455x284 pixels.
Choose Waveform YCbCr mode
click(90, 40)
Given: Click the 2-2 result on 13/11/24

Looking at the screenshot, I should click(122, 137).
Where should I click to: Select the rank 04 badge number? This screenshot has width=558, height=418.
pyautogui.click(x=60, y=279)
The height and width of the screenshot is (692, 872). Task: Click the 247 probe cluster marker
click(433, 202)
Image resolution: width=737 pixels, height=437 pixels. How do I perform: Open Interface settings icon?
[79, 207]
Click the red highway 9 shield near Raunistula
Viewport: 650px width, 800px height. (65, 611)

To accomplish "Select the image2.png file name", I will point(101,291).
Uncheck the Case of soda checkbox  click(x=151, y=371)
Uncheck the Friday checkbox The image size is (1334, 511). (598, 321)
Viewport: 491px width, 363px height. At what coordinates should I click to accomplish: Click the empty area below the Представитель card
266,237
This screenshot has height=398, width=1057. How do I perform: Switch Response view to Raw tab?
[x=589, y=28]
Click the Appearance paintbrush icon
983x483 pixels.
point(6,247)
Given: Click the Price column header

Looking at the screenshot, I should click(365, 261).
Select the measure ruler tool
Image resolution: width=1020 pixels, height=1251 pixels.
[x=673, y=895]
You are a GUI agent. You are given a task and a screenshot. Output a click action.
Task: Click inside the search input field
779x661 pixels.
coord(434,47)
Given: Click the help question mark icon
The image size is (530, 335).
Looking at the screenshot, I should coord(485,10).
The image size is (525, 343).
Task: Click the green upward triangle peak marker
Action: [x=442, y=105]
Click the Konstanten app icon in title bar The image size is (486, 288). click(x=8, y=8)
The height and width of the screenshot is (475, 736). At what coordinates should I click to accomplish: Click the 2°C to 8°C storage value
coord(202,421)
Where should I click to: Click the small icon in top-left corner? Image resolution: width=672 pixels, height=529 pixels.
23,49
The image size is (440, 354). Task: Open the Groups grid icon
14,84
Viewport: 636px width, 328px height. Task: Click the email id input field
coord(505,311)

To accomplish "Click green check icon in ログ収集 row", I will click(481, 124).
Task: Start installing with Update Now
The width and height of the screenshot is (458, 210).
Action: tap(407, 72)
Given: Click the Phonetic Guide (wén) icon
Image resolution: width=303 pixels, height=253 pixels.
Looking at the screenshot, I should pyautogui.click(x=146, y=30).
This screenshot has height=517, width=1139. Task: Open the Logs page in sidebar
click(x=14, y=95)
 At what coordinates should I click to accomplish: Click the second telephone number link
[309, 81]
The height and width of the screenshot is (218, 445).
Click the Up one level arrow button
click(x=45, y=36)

---

__Required task__. Format the part of the records above that opens with the line containing "Given: Click the Price column header" and closes with the line containing "Click the Konstanten" as a Markdown table with the columns Row and Line text. Include both of those lines, and leave out any blank lines.

__Output below__.
| Row | Line text |
|---|---|
| 1 | Given: Click the Price column header |
| 2 | Looking at the screenshot, I should click(365, 261). |
| 3 | Select the measure ruler tool |
| 4 | Image resolution: width=1020 pixels, height=1251 pixels. |
| 5 | [x=673, y=895] |
| 6 | You are a GUI agent. You are given a task and a screenshot. Output a click action. |
| 7 | Task: Click inside the search input field |
| 8 | 779x661 pixels. |
| 9 | coord(434,47) |
| 10 | Given: Click the help question mark icon |
| 11 | The image size is (530, 335). |
| 12 | Looking at the screenshot, I should coord(485,10). |
| 13 | The image size is (525, 343). |
| 14 | Task: Click the green upward triangle peak marker |
| 15 | Action: [x=442, y=105] |
| 16 | Click the Konstanten app icon in title bar The image size is (486, 288). click(x=8, y=8) |